Michelle Davidson

Personal information
- Born: 1970 (age 55–56) Neptune City, New Jersey, United States
- Home town: Oakhurst, New Jersey, United States

Sport
- Sport: Swimming
- Strokes: Long-distance swimming, open water swimming

= Michelle Davidson (swimmer) =

American swimmer (born 1970)

Michelle Davidson (born 1970), is a U.S. Masters Swimmer and a long distance, open water swimmer. She is one of only 84 swimmers in the world who have ever accomplished the Triple Crown of Open Water Swimming, which includes crossing the English Channel and Catalina Channel, and circumnavigating Manhattan Island.

== Swimming ==
Born in 1970, Davidson grew up in the Oakhurst section of Ocean Township, Monmouth County, New Jersey, and graduated in 1989 from Ocean Township High School, where she was captain of the swimming team. She has been a resident of the Ocean Grove section of Neptune Township, New Jersey, and is employed as a teacher at Holmdel High School. She is one of only 84 swimmers in the world who have ever accomplished the Triple Crown of swimming. Either individually, or with her swimming partner Nancy Steadman Martin, she has made seven long distance swims between the years 2000 and 2010. These include:

- Swimming 21 mi across the English Channel in 2004 in 13 hours 45 minutes,
- Swimming 28.5 mi around the island of Manhattan in 2000, 2003 and 2007,
- Swimming southern California's 20.2 mi Catalina Channel
- Completing the 22 mile Ederle Swim from Battery Park, NY to Sandy Hook, NJ in 2006 and 2010.

While known primarily for her long distance swims, she has been named to the U.S. Masters Swimming's list of All Americans on three occasions, having posted the fastest time in an event/age group in at least one of the organization's three official courses.

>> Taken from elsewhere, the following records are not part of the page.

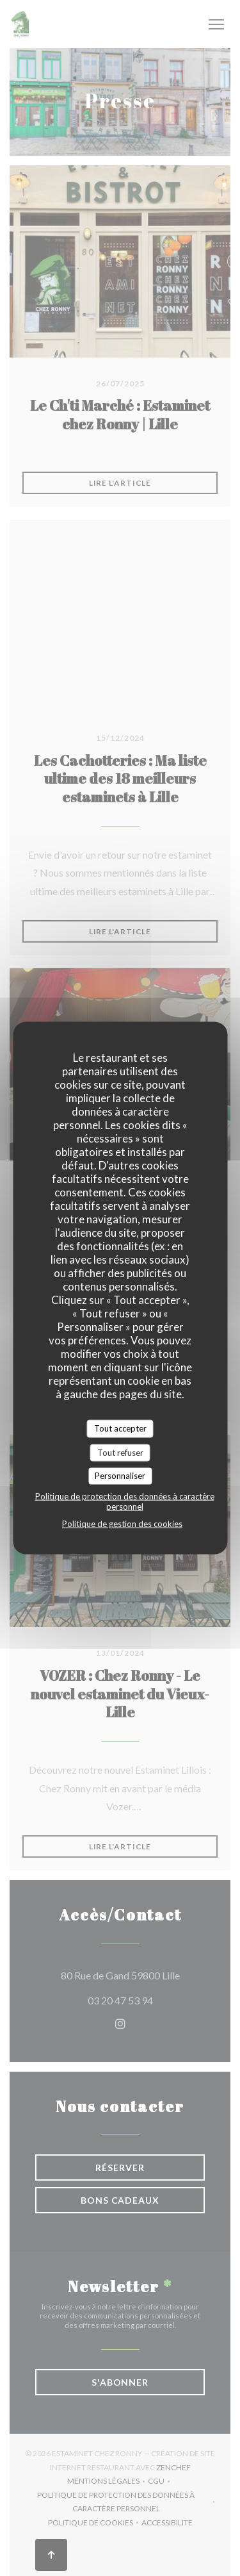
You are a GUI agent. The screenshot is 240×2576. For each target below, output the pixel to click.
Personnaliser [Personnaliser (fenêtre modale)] (120, 1476)
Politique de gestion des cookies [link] (122, 1523)
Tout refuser (120, 1452)
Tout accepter (120, 1428)
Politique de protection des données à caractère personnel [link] (124, 1500)
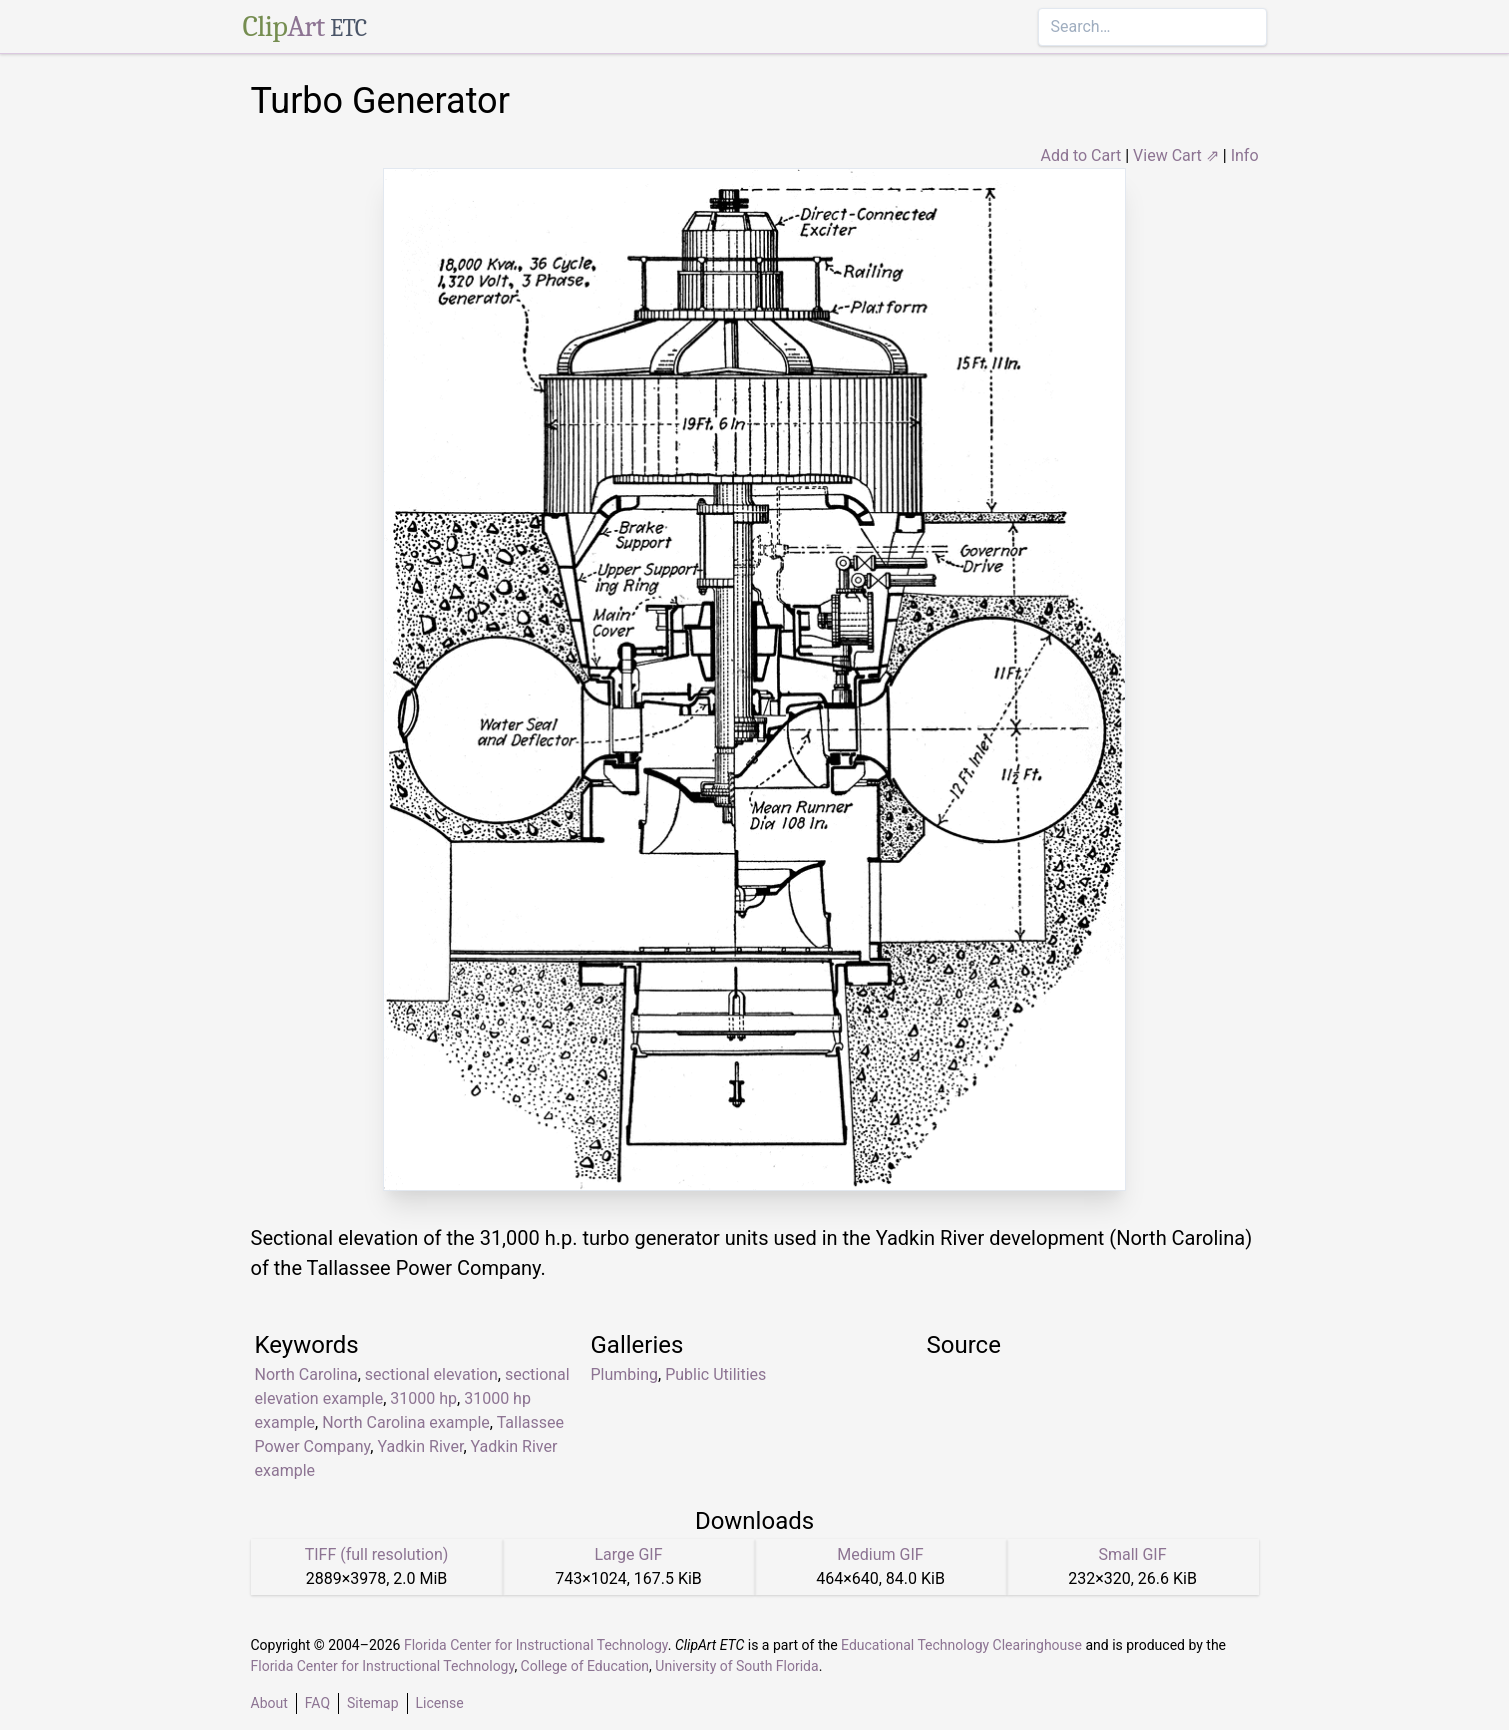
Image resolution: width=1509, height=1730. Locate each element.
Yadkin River (420, 1446)
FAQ (317, 1703)
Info (1245, 155)
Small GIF (1132, 1554)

Since 2003, Davidson has competed in 144 U.S. Masters Swimming short course events, winning 73 of these competitions (51%).

== Other sports ==
In addition to swimming, Davidson is world class paddle boarder who in 2004, was a member of a relay team that paddled from Cuba to Florida; has run five marathons in five states; competed in an Ironman competition; and has won the U.S. Lifeguard Association's "Run-Swim-Run" and Iron Woman competition.

Davidson was an Ocean Grove lifeguard for 26 years and the lifeguard manager for the 15 years.

March 28, 2016, Davidson and long time swim partner, Nancy Steadman Martin swam from Lanai to Maui Island Hawaii the new record setting time: 5 hours 5 minutes.